Tuesday, February 9, 2010

THE PARASITES VS. BIOSHOCK

The end.
I am somewhat drawing a blank for this week's blog honestly. I do not know whether it is me trying to avoid it, or me just not producing good thoughts at the moment, but the blog is due in 3 hours and a half so might as well try to carve up some masterpiece in the time being.
For our class we are reading Michel Serres The Parasite, and I have found several ties to it lately. The book itself is rather a unusual read for me, but I can see in the direction that Serres is trying to portray humanity as its own parasite, feeding off the environment and others.
The first connection I want to make relating to some of Serres quotes about the parasite to comes from a video game I recently finished named Bioshock. The game has you play as a man who discovers an underwater city once filled with geniuses and scientists, now going crazy because of corruption and super-powered drugs. A man named Andrew Ryan, who wanted to avoid the control of government, industry, and religion and let people have their liberty when it came to the things they built and invented, built the city called Rapture. However, smugglers and a con artist who wanted to take advantage of the inventions and sell them for money corrupted the city. Some smugglers wanted to incorporate religion into the city as well, Andrew Ryan was not a fan of this idea and neither were some of the people of Rapture. You try to fight your way through the crazy inhabitants of Rapture and machines they have invented. Of course, the plot and enemies you face are a lot more various and descriptive than I can portray, but that is the plain jist of it. The point of me bringing this up was because of the quotes Andrew Ryan states throughout the game according to his definition of a parasite. Both Serres and Ryan sound very similar in their language of describing their definitions of the parasite.
For example:
Andrew Ryan: On the surface, the Parasite expects the doctor to heal them for free, the farmer to feed them out of charity. How little they differ from the pervert who prowls the streets, looking for a victim he can ravish for his grotesque amusement.

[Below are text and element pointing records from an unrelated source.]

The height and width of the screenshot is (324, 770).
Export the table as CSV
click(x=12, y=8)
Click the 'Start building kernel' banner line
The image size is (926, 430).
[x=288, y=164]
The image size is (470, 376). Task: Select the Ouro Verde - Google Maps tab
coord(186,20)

Michael Serres: The flow goes one way, never the other. I call this semiconduction, this valve, this single arrow, this relation without a reversal of direction, "parasitic." If the "guest" is a farmer, I consider him to be a parasite in the economic sense. La Fontaine explains this to me further on. What does man give to the cow, to the tree, to the steer, who give him milk, warmth, shelter, work, and food? What does he give? Death.
Andrew Ryan: What is the difference between a man and a parasite? A man builds. A parasite asks 'Where is my share?' A man creates. A parasite says, 'What will the neighbors think?' A man invents. A parasite says, 'Watch out, or you might tread on the toes of God... '
Michael Serres: His objection, it seems to me, is the following: every parasitic animal lives, eats, and multiplies within the body of its host. Men, whom I call parasites, are never, as far as we know, inside another animal. Except the great beast, the 666, the Leviathan. Back to beasts of prey, back to hunting, and so forth.

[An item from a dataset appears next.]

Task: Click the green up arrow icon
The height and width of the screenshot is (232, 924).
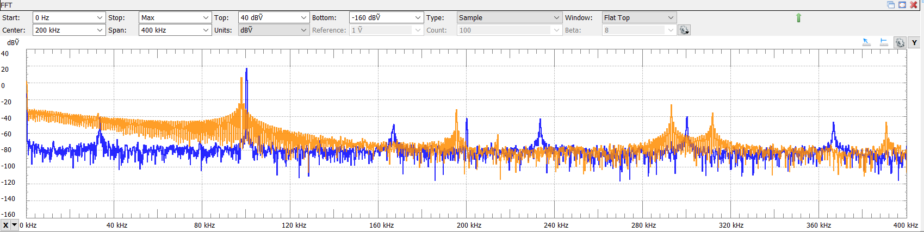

Their vocabulary and ideas toward parasites, although different perspectives, relate when it comes to their ideas of man, and as you can notice about the last two quotes, relate to religious beings as well. It was interesting to see the ties in both contexts. What was also interesting was the game's character named Fontaine who was someone who came to Rapture to build his own industry. The Parasite shows traces of Serres' connections with La Fontaine. It was a coincidental relevance to the contexts.

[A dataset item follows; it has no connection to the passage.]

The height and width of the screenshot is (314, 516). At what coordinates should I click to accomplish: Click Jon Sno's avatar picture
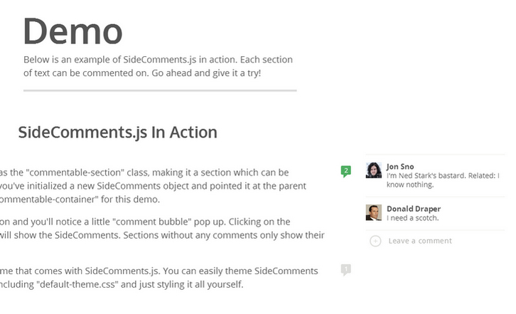point(373,170)
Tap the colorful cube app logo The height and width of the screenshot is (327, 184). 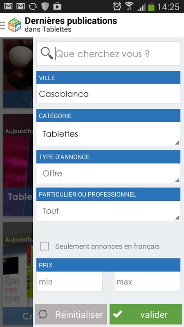pos(14,25)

Too really sidetrack, there's something else on my mind. It's funny. I had a rugby game this weekend in which I got cleated across the face…and now have a scar. I have noticed that this has been really distracting in my life because of all the attention the scar is receiving. It is a parasite on its own, and its popularity is growing and growing as people are starting to pay less and less attention to me. Funny right? But it's not all bad. I have a wicked story to tell, and if it does scar, I get a lot of attention. Kind of like it actually…so does that mean I'm a parasite enjoying the attention? Maybe. What makes me so different than the scar on my face?